1.4.2. Institutions According to this perspective, economists analyze societies focusing on the way in which they are organized. Some are better organized to uphold the rule of law, promote investment in mechanization, human capital, and better technologies, facilitate broad citizen participation in economic and political life, and support market transactions (Acemoglu et al. 2006). In this way, the institutional framework configures a more or less adequate incentive system for accumulation. It is understood that this institutional framework would evolve path-dependently; that is, dependent on its own trajectory, with past institutions conditioning the evolution of subsequent reforms. This is how history conditions the form of the institutional structure of a society and, with it, its economic development.
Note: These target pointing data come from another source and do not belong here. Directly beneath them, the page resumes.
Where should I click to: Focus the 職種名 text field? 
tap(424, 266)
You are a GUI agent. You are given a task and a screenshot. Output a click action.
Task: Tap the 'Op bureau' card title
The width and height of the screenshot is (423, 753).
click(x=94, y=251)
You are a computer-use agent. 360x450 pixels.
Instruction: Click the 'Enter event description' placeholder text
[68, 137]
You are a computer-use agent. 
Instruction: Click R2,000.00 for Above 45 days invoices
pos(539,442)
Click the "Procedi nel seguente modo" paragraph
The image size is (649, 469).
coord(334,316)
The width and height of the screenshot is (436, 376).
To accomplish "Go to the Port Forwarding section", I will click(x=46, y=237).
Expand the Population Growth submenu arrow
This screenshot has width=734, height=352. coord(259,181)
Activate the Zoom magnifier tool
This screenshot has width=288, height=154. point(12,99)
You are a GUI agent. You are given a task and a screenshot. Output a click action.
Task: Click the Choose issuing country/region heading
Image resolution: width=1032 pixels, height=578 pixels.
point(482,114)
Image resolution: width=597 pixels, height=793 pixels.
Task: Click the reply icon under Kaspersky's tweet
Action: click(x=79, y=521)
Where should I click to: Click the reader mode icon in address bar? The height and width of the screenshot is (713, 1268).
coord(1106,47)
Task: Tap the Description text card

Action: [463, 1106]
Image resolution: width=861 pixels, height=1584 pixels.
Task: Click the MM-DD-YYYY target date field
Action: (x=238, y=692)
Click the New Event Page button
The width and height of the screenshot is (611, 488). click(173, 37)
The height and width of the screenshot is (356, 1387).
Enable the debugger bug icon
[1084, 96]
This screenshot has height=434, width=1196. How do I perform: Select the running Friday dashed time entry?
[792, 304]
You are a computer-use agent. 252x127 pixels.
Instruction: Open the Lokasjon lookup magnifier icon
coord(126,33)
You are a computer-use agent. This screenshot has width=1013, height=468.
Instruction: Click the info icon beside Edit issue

This is fundamental to understand the enormous dependence of the current economies on their past and legitimates an explanation of the current global economic distribution based on historical origins and path-dependent trajectories. In order to illustrate this explanation, it would be useful to recall the work of Acemoglu, Johnson and Robinson (2001). Following previous empirical studies that also dealt with the purely geographical explanation (Hall & Jones 1999; Sokoloff & Engerman 2000), they analyzed the case of colonized countries. They argued that the different development patterns across these nations were related to the form in which their colonization process took place and the original institutions that were established. In their approach, the mode of colonization laid the foundations of an initial institutional construction that would condition its evolution for centuries. They use as a reference the 23

settler mortality, mainly due to malaria and yellow fever. Those places with a high mortality—tropical zones, closer to the equator—dissuaded the colonizers from the idea of settling and they mainly established themselves in places with lesser pathological threat—temperate zones. The settlers demanded to the metropolis similar—civil, economic, and political—institutions to those they enjoyed in their places of origin. These institutions were much more inclusive than those established in the colonies where there was no settlement of this type. Where there were no settlements, they sat extractive institutions. The main objective of the extractive states was to transfer resources from the colonies to the colonizers. Based upon this perspective of path dependence, it is understood that the current institutional framework is—in an uncertain part—conditioned by those initial institutions of the colonial period. Tropical diseases prevented the settlement of population from the metropolis that could demand the rights of their places of origin and prevent the establishment of extractive institutions. In this explanation, geographic factors play a merely circumstantial role. However, empirically, a certain conditioning of geography in the economic destiny cannot be ruled out. A broad empirical scientific production supports this institutional hypothesis (Knack & Keefer 1995; Mauro 1995; Djankov et al. 2006; Rodrik et al. 2004). However, this narrative has been fundamentally focused on formal institutions, leaving aside the informal ones and especially has tended to take as a measure of institutional inclusiveness the protection of private property or the risk of expropriation in the countries.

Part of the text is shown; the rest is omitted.